Cloud exploitation grew by 95% and the number of cases involving ‘cloud-conscious’ threat actors nearly tripled year-over-year – More evidence adversaries are increasingly targeting cloud environments.
33 new adversaries introduced – The biggest increase CrowdStrike has ever observed in one year – including the highly prolific SCATTERED SPIDER and SLIPPY SPIDER behind many recent high-profile attacks on telecommunication, BPO, and technology companies.
Adversaries are re-weaponizing and re-exploiting vulnerabilities – Spilling over from the end of 2021, Log4Shell continued to ravage the internet, while both known and new vulnerabilities like ProxyNotShell and Follina – just two of the more than 900 vulnerabilities and 30 zero-days Microsoft issued patches for in 2022 – were broadly exploited as nation-nexus and eCrime adversaries circumvented patches and side stepped mitigations.
eCrime actors moving beyond ransom payments for monetization – 2022 saw a 20% increase in the number of adversaries conducting data theft and extortion campaigns.
China-nexus espionage surged across all 39 global industry sectors and 20 geographic regions tracked by CrowdStrike Intelligence – Rise in China-nexus adversary activity shows that organizations across the world and in every vertical must be vigilant against the threat from Beijing.
Average eCrime breakout time is now 84 minutes – This is down from 98 minutes in 2021, demonstrating the extensive speed of today’s threat actors.
The cyber impact of Russia-Ukraine war was overhyped but not insignificant – CrowdStrike saw a jump in Russia-nexus adversaries employing intelligence gathering tactics and even fake ransomware, suggesting the Kremlin’s intent to widen targeting sectors and regions where destructive operations are considered politically risky.
An uptick in social engineering tactics targeting human interactions – Tactics such as vishing direct victims to download malware and SIM swapping to circumvent multifactor authentication (MFA).
“The past 12 months brought a unique combination of threats to the forefront of security.

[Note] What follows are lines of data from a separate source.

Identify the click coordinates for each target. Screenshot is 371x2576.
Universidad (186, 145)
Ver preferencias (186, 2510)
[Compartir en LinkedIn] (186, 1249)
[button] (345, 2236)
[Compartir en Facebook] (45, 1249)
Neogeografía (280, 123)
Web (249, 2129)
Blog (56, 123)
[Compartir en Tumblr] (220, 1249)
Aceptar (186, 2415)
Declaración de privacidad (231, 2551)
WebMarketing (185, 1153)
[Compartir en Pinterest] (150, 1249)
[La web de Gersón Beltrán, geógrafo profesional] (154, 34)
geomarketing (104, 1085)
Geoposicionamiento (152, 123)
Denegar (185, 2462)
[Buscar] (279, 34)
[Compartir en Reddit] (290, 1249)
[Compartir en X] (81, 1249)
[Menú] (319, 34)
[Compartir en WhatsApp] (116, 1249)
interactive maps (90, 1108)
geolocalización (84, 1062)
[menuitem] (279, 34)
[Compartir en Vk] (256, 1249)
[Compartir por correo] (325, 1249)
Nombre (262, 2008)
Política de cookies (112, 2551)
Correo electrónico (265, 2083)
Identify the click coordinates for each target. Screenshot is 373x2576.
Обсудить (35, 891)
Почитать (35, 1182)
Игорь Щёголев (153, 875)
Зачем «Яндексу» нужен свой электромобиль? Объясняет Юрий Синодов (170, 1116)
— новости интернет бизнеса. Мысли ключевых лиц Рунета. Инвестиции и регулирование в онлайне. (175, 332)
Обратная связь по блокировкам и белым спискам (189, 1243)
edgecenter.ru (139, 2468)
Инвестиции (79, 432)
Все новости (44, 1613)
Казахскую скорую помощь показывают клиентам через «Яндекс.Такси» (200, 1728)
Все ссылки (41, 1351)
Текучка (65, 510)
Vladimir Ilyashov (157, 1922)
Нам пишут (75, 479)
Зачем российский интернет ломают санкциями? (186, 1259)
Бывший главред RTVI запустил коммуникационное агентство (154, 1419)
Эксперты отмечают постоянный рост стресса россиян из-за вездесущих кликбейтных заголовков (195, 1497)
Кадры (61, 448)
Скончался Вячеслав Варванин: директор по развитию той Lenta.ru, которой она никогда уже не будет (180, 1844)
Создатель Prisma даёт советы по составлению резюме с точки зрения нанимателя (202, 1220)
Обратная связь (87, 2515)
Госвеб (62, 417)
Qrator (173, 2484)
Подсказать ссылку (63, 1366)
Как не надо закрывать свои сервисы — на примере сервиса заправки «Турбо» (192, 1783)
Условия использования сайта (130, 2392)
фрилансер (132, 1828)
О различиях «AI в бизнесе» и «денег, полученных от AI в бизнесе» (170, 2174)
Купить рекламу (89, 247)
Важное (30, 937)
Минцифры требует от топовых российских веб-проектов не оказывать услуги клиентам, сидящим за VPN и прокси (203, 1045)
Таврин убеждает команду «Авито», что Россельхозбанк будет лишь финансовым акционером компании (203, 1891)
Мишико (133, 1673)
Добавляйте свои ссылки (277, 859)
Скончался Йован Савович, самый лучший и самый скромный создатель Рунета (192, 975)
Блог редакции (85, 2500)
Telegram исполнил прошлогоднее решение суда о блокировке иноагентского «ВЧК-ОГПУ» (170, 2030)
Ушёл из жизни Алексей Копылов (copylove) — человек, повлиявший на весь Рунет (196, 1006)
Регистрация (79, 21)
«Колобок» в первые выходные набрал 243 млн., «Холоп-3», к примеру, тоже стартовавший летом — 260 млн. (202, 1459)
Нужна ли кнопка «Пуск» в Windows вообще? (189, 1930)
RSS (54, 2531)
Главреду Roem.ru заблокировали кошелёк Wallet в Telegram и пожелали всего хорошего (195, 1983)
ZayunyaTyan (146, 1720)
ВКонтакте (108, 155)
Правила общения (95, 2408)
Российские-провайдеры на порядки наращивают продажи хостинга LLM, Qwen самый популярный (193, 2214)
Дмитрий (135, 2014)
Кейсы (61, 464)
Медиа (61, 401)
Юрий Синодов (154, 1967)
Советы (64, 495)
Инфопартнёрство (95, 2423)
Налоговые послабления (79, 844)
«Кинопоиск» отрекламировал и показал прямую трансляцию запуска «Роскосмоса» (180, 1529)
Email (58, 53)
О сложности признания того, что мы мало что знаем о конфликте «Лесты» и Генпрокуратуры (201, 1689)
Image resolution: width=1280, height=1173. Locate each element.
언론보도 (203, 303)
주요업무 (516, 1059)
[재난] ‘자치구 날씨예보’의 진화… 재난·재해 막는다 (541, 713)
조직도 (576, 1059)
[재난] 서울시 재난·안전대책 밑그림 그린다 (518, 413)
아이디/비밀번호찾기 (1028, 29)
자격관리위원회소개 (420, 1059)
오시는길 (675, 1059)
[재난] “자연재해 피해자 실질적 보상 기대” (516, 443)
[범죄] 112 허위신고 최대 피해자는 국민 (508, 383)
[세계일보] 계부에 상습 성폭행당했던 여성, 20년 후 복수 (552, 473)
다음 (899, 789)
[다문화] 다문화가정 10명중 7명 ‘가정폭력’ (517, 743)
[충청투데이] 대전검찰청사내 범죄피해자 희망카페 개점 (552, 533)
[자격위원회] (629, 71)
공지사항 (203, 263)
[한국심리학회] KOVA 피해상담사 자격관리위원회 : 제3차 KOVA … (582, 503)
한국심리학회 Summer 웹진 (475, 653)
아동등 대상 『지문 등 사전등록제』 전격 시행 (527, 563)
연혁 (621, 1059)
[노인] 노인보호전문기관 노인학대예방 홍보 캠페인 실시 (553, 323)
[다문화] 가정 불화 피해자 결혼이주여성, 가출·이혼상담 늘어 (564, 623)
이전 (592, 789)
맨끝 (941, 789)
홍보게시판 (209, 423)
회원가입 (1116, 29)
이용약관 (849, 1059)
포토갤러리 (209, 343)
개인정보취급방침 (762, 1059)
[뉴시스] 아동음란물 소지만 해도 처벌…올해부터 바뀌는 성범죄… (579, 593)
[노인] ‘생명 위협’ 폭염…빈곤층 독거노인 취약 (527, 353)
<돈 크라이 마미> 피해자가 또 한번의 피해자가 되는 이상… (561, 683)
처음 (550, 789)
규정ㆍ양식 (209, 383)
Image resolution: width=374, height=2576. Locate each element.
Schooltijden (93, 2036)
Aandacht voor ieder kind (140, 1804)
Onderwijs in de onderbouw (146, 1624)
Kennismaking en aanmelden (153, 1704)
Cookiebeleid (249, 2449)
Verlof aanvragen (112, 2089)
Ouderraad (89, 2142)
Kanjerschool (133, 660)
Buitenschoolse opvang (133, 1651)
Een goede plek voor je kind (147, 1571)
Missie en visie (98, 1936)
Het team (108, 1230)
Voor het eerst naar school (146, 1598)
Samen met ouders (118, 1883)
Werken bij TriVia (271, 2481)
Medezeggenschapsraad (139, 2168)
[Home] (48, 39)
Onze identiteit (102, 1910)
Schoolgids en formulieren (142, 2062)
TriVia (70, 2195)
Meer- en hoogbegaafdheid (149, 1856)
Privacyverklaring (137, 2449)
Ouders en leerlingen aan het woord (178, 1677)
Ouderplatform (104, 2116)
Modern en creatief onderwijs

Splintered eCrime groups re-emerged with greater sophistication, relentless threat actors sidestepped patched or mitigated vulnerabilities, and the feared threats of the Russia-Ukraine conflict masked more sinister and successful traction by a growing number of China-nexus adversaries,” said Adam Meyers, head of intelligence at CrowdStrike. “Today’s threat actors are smarter, more sophisticated, and more well-resourced than they have ever been in the history of cybersecurity. Only by understanding their rapidly evolving tradecraft, techniques and objectives – and by embracing technology fueled by the latest threat intelligence – can companies remain one step ahead of today’s increasingly relentless adversaries.”
A closer look at some of the new adversaries:
CrowdStrike Intelligence added 33 newly tracked adversaries bringing the total number of known adversaries tracked to more than 200. More than 20 of the new additions were SPIDERS, the CrowdStrike naming convention for eCrime adversaries. Among the newly tracked BEARs (Russia-nexus adversaries), GOSSAMER BEAR’s credential-phishing operations were highly active throughout the first year of the Russia-Ukraine conflict, targeting government research labs, military suppliers, logistics companies and non-governmental organizations (NGO). CrowdStrike also introduced its first Syria-nexus adversary, DEADEYE HAWK, which was formerly tracked as the hacktivist DEADEYE JACKAL.